● Exercise prompt:
The answer must be a single number: how many lines in the entries hold the string "sidebar".

:: Available records ::

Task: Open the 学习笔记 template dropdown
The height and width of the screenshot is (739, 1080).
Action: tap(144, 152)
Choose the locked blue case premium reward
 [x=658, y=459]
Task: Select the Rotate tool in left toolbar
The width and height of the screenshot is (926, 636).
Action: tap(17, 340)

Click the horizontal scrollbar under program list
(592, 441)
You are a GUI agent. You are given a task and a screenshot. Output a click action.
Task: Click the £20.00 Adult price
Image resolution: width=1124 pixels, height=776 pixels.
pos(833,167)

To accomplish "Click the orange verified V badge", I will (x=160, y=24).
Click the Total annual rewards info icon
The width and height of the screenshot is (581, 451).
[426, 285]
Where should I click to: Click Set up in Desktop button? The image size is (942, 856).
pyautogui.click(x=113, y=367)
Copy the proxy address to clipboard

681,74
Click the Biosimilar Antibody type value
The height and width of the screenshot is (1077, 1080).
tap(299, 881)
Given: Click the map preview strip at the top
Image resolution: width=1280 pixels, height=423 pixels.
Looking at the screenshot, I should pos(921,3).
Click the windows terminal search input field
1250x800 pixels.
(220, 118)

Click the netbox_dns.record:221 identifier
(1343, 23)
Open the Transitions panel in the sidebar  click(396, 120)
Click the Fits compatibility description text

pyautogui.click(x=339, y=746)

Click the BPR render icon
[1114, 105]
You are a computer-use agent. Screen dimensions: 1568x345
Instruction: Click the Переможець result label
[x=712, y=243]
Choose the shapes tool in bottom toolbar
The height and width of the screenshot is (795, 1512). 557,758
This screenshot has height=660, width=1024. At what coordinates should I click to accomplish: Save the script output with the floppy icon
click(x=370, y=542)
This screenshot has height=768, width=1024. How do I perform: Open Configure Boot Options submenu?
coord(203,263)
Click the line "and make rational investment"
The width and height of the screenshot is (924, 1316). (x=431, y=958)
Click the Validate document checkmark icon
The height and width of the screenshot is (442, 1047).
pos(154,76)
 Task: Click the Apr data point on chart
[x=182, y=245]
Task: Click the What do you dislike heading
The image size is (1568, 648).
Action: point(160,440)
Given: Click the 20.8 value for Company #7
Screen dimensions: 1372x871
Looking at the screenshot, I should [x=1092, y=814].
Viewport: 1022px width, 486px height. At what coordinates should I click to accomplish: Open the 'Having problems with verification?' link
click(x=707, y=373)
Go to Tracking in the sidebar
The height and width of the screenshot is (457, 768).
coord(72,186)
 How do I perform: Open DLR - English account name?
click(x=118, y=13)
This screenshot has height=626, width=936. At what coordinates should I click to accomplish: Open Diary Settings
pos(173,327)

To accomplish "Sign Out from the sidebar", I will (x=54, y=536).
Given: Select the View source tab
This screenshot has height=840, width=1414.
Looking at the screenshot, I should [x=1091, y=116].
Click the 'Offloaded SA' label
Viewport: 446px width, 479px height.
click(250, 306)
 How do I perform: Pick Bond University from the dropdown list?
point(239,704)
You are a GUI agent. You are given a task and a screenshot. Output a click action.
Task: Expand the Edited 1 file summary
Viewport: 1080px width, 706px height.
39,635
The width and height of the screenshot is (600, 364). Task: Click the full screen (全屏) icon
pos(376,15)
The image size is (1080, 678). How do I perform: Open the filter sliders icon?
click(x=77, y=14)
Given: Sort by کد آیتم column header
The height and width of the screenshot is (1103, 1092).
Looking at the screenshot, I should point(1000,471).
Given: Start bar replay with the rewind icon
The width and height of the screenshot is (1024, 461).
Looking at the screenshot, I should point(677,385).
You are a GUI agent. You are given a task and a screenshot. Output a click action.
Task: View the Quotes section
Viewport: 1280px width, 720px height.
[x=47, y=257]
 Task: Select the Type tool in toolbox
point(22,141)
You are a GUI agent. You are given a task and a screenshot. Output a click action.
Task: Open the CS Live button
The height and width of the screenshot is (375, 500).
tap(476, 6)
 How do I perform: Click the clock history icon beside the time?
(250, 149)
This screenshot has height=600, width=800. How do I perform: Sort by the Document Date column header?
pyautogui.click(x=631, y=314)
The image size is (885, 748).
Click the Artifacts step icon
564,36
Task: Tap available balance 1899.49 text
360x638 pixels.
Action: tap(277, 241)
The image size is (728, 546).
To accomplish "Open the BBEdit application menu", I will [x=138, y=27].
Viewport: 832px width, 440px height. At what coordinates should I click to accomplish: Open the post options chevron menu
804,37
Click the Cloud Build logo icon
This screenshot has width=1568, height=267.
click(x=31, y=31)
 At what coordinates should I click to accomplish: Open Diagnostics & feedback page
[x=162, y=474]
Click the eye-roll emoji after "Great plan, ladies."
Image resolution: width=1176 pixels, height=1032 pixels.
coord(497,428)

:::

● Written response:
3